* Task to complete: Only one portion of the data is to be written out: from the line bearing "The width and height of the screenshot is (1092, 724)." through the line bearing "Given: Open the expand view arrows icon". Write it exactly as it appears.
_ _ _
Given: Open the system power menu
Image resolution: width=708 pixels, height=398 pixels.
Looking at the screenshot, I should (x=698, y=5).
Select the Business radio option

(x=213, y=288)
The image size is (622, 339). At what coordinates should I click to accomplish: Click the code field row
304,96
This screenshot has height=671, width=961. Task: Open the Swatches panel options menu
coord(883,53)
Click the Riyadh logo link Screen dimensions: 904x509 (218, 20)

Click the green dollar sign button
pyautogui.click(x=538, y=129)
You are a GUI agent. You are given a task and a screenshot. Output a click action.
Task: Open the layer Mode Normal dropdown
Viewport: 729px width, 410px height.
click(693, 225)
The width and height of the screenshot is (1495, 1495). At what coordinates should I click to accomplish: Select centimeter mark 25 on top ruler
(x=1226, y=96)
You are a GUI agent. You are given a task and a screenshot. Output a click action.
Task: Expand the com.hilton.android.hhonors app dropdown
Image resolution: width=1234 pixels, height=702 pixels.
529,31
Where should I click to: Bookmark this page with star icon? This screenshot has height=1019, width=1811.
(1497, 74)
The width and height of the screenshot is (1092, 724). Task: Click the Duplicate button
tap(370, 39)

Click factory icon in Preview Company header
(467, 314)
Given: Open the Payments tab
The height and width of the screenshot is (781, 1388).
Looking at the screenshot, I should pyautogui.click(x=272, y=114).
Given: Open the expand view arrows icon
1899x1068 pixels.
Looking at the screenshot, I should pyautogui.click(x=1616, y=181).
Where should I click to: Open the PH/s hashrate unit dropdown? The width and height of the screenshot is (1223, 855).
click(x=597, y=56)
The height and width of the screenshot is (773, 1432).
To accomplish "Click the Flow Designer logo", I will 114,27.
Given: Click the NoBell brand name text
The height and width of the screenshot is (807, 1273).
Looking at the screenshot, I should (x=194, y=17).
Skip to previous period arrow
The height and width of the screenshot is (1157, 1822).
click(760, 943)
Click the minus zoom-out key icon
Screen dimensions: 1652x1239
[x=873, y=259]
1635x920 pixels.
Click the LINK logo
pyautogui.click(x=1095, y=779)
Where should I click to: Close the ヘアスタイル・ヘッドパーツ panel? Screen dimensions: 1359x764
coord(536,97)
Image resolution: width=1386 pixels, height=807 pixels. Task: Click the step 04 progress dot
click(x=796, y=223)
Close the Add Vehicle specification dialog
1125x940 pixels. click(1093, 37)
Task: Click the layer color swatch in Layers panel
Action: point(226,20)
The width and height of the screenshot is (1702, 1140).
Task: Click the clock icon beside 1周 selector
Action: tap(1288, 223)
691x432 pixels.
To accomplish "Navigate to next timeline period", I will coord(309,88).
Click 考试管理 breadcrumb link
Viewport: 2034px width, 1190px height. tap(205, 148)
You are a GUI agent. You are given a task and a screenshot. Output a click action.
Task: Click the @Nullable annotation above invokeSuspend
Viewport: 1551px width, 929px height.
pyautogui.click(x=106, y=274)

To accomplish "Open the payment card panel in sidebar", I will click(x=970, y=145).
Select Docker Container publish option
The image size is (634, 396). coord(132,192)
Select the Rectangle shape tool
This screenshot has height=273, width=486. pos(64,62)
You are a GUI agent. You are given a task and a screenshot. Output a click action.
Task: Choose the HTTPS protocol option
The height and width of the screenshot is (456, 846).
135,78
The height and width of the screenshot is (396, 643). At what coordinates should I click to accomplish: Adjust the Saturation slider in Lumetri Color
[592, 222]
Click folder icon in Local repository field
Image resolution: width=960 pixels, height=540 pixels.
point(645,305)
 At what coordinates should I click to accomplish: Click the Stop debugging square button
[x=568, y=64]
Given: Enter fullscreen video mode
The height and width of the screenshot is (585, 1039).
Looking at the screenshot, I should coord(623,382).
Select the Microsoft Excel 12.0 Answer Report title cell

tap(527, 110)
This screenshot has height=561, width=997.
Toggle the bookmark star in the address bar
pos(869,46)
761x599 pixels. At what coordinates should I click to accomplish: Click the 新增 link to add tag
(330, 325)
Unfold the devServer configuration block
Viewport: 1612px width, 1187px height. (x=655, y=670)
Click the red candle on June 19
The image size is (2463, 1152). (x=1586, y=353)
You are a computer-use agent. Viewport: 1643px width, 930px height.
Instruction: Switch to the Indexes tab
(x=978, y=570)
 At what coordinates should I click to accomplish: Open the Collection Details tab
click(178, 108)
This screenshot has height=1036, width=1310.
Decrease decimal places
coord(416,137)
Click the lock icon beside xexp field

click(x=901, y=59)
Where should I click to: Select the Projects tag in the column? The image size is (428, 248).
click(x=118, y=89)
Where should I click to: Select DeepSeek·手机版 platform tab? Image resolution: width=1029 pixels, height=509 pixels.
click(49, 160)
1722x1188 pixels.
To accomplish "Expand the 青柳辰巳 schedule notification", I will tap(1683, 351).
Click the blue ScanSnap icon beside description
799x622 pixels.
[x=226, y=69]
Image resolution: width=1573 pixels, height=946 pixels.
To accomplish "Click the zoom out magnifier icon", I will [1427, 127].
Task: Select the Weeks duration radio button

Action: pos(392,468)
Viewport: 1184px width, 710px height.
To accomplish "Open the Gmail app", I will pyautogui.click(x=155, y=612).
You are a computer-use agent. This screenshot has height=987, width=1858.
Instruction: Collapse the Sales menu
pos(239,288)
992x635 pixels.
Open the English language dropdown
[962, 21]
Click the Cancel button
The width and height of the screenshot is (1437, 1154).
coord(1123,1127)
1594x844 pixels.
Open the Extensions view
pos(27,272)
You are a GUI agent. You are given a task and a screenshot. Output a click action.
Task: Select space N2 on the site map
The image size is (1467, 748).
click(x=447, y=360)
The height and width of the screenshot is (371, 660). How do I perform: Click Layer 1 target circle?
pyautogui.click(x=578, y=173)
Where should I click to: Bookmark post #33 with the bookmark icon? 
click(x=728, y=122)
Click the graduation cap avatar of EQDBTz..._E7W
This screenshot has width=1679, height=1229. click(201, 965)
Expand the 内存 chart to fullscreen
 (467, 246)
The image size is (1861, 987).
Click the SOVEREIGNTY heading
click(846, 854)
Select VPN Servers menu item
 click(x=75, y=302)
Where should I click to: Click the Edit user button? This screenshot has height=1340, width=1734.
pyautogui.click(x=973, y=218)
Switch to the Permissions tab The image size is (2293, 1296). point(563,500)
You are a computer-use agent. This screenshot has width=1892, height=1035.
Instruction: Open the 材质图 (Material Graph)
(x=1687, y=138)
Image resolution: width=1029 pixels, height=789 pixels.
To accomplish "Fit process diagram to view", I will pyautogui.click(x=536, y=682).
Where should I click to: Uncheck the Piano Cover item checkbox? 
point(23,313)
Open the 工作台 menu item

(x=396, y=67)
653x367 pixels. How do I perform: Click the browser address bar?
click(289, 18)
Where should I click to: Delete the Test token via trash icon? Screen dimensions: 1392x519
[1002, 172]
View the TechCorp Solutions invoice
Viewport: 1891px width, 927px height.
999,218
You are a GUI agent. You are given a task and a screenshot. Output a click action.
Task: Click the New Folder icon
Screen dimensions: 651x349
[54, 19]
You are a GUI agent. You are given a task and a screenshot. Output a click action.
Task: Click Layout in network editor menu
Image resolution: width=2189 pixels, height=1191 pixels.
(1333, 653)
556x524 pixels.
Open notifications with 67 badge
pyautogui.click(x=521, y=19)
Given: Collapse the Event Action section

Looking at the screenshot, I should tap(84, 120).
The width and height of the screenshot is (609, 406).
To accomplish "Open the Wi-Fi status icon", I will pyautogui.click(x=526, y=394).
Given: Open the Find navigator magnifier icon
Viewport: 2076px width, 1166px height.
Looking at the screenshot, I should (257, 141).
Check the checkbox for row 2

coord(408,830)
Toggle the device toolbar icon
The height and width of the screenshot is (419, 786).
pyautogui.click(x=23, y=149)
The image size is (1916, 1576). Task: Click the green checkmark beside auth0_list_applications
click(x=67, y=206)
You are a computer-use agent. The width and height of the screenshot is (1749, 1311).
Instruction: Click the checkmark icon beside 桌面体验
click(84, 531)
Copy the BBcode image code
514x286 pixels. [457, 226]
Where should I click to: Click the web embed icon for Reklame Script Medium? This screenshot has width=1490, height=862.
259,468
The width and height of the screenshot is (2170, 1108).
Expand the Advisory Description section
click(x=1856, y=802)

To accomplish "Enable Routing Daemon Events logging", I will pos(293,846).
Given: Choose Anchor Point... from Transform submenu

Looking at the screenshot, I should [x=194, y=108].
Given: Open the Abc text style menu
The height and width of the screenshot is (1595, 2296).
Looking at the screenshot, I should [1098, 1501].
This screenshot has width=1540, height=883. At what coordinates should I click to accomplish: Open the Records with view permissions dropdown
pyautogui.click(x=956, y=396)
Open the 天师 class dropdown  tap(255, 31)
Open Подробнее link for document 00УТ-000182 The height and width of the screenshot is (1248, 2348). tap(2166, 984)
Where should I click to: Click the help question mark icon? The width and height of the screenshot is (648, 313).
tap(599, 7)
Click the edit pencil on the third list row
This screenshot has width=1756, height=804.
_ _ _
* Answer to this task:
The width and height of the screenshot is (1092, 724). Task: Click the Duplicate button
tap(370, 39)

Click factory icon in Preview Company header
(467, 314)
Given: Open the Payments tab
The height and width of the screenshot is (781, 1388).
Looking at the screenshot, I should pyautogui.click(x=272, y=114).
Given: Open the expand view arrows icon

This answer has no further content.